Wednesday, November 10, 2004

Ashcroft out -- Gonzales in (is this out of the frying pan and into the fire?)

US Atty. Gen. John "Lemme see what books you read" Ashcroft (who we shouldn't forget lost a Senate election to a dead man -- let the eagle soar, indeed) resigned. While civil libertarians across the US would seem to be rejoicing, they are confused as to whether the suggested replacement, White House Counsel Alberto Gonzales, will be much better.

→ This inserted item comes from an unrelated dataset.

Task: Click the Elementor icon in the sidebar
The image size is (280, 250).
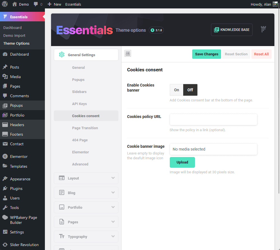Action: tap(5, 156)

On the one hand, Judge Gonzales got a reputation, including his couple of years on the Texas Supreme Court, from some conservatives of not agreeing with them on key social policy issues — abortion and affirmative action. (Which is odd, in that Gonzales successfully argued for White House in opposition to the University of Michigan program -- he just did not push for an end to affirmative action.)

However, this is also the guy who fought to keep the details of VP Cheney's clandestine energy commission meetings secret, defended the administration's right to detain terrorism suspects indefinitely without formal charges, and to deny terrorism suspects them access to counsel or to protection from the court system.

His Jan. 25, 2002 memo to Pres. Bush stated that "As you have said, the war against terrorism is a new kind of war. The nature of the new war places a high premium on other factors, such as the ability to quickly obtain information from captured terrorists and their sponsors in order to avoid further atrocities against American civilians." He added, "In my judgment, this new paradigm renders obsolete Geneva's strict limitations on questioning of enemy prisoners and renders quaint some of its provisions." (Emphasis added) Many have tied this to the abuses at Abu Ghraib, which appear to have fallen out of notice since those damned Scott Peterson jurors keep making news.

Thus, it is not yet clear if those cherishing civil liberties should breathe a sigh of relief, or if they should remain on their oxygen tanks.